Chiffres à l’appui, il analyse par exemple la question fondamentale de la maturité de la dette, en indiquant que depuis la crise de 2007, l’Agence France Trésor (AFT) a privilégié l’emprunt à court terme pour minimiser la charge de la dette, augmentant ainsi son exposition au risque. Ce choix va contraindre l’AFT à revenir plus souvent sur les marchés sous le couperet de la dégradation de la note des obligations françaises, rendant la capacité d’endettement de l’État français tributaires de l’évolution des taux d’intérêts. En effet, presque mécaniquement, quand une note baisse, les taux d’intérêts accordés à l’organisme noté montent, pour compenser le risque.
Herlin calcule ainsi que d’ici 2012, l’État va devoir lever sur les marchés 429 milliards d’euros, en plus des déficits budgétaires des deux prochaines années, soit (au rythme désormais de croisière de 100 milliards d’euros par an) plus de 600 milliards d’Euros. La moindre hausse des taux sur une telle somme alourdirait ainsi considérablement le poids déjà très lourd du remboursement des intérêts de la dette.
Devant ce portrait malheureusement bien sombre de la situation dans laquelle s’est embourbé l’État français (loin d’être une exception d’ailleurs), l’auteur propose 10 scénarios, en s’attachant pour chacun d’entre eux à aller au bout des fausses bonnes idées, et des vraies mauvaises solutions. Il montre bien la difficulté de démêler les enchevêtrements politiques, internationaux et monétaires, sans se réfugier derrière la complexité.
De l’appauvrissement général par l’inflation à la fuite en avant en créant de nouveaux filets de sécurité, comme le FESF (Fond Européen de Stabilité Financière), dont il est dur d’imaginer qu’ils supporteraient les poids additionnés de la France, l’Espagne, le Portugal, et/ou l’Irlande, il apparaît sans surprise que le salut ne viendra que d’une croissance revigorée notamment par des finances publiques assainies (et d’une réforme en profondeur du marché du travail). Certaines hypothèses, telles la demande d’aide à l’union européenne, ou l’auto-annulation de la dette sont très rapidement et justement balayées, dégonflant efficacement quelques baudruches parfois tenaces sur les plateaux télévisés.

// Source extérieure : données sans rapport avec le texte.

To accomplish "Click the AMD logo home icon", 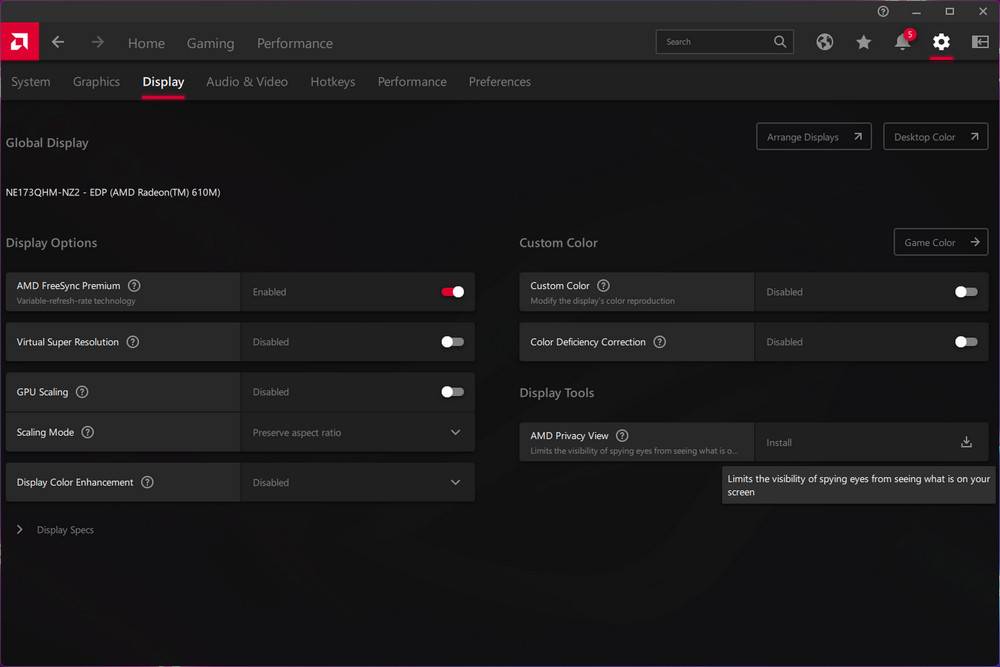I will pyautogui.click(x=19, y=42).
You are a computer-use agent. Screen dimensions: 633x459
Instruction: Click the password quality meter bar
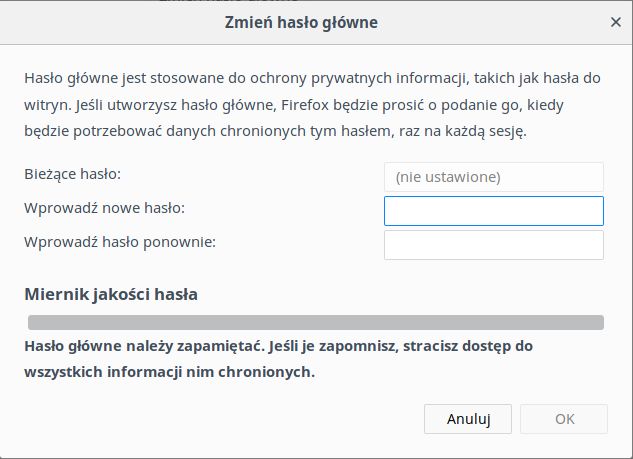pos(316,322)
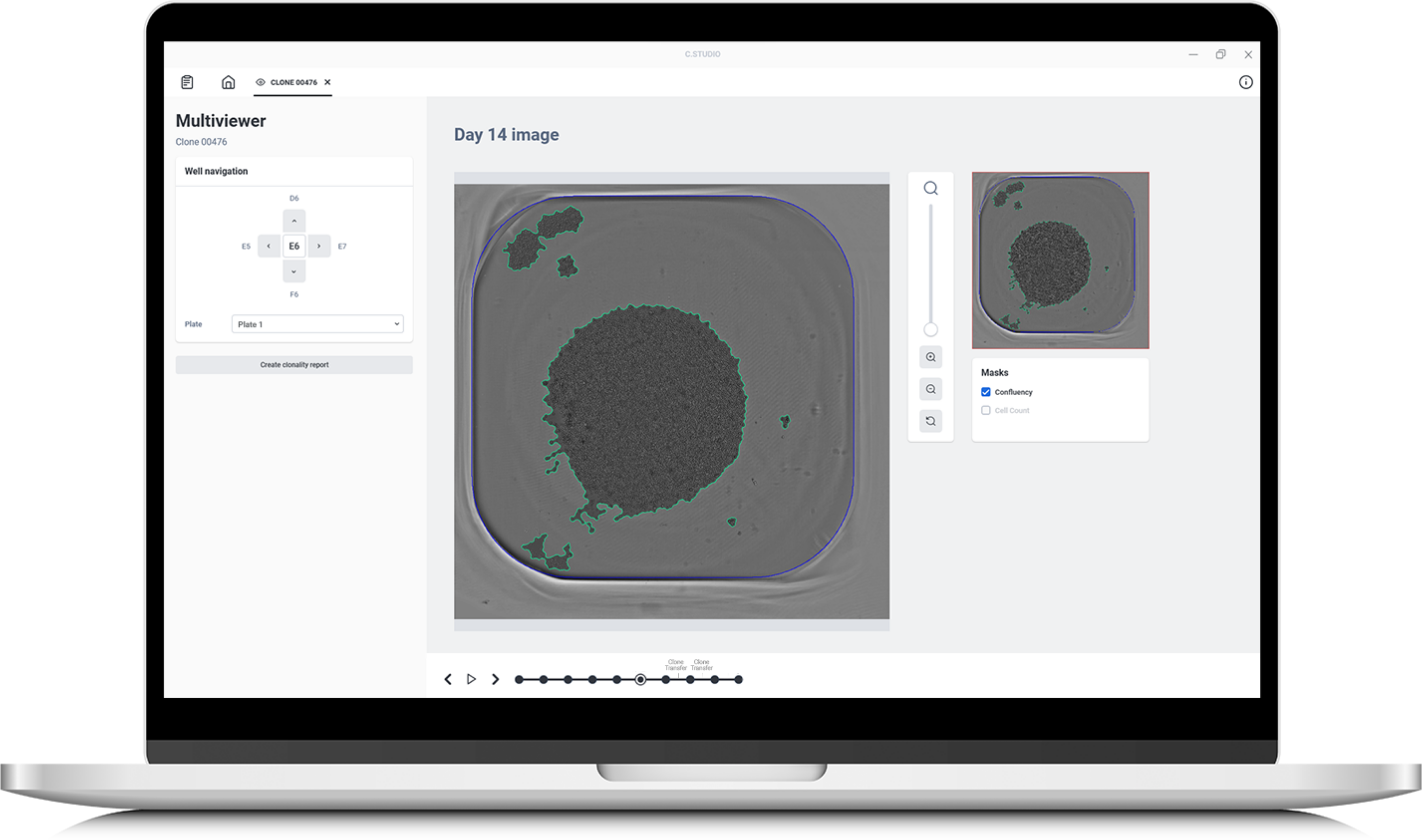Close the CLONE 00476 tab

pos(327,82)
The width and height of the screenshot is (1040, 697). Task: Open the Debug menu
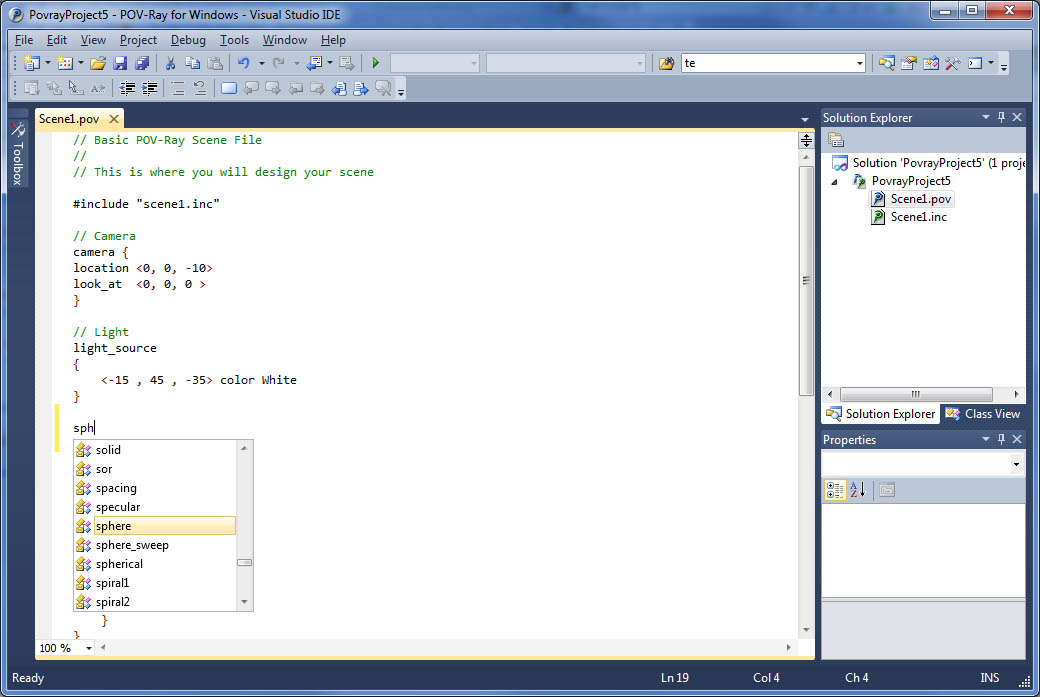pyautogui.click(x=188, y=40)
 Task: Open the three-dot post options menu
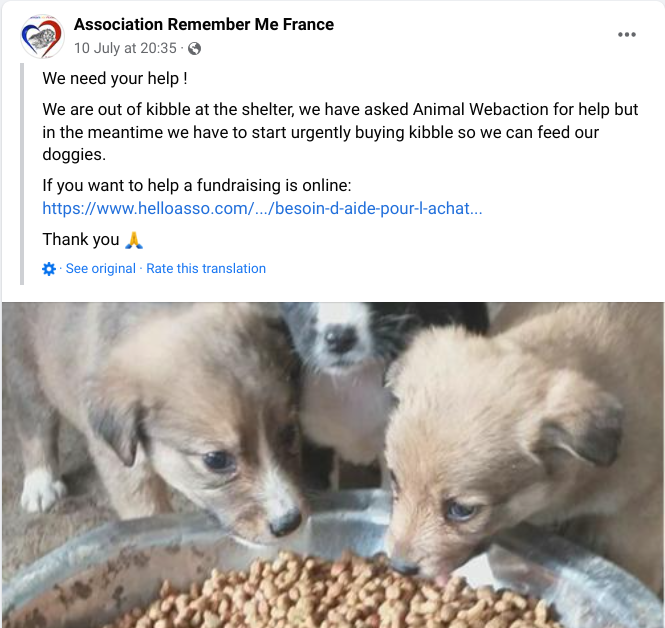point(626,35)
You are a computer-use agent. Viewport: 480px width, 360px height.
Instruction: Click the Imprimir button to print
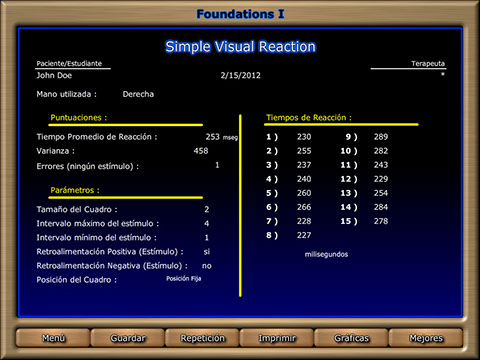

Nous pourrions regretter le traitement un peu partiel de la dimension strictement monétaire qui mériterait un développement plus étayé, en particulier autour des mécanismes de création monétaire. La question des réserves fractionnaires des banques par exemple, permettant à celles-ci d’aspirer sans limite les émissions obligataires, et expliquant pour bonne part la spirale de l’endettement mériterait d’être travaillée avec la même précision que le reste des questions abordées dans l’ouvrage. De même, le rôle qu’a joué l’euro dans la capacité des États de la zone euro à s’endetter aurait mérité d’être analysé et de découvrir ainsi dans quelle mesure cette monnaie a déployé à grande échelle des effets pervers.
Il faut donc lire et offrir ce livre, pour comprendre la glissade des déficits publics et mesurer les marges de manoeuvre du gouvernement. Philippe Herlin ne propose aucune solution miracle, mais invite au réalisme, et plaide efficacement pour l’urgence du redressement de cap. En attendant, il vaut sans doute mieux acheter de l’or, et des chèvres.
Renaud DOZOUL, 34 ans, est architecte de formation. Il crée une agence à Paris en 2004 après avoir exercé pendant deux ans à Mexico. Il publie notamment en 2011 10 bonnes raisons de restaurer la Monarchie, aux éditions Muller, et travaille actuellement sur un ouvrage consacré aux fondements de la liberté en occident.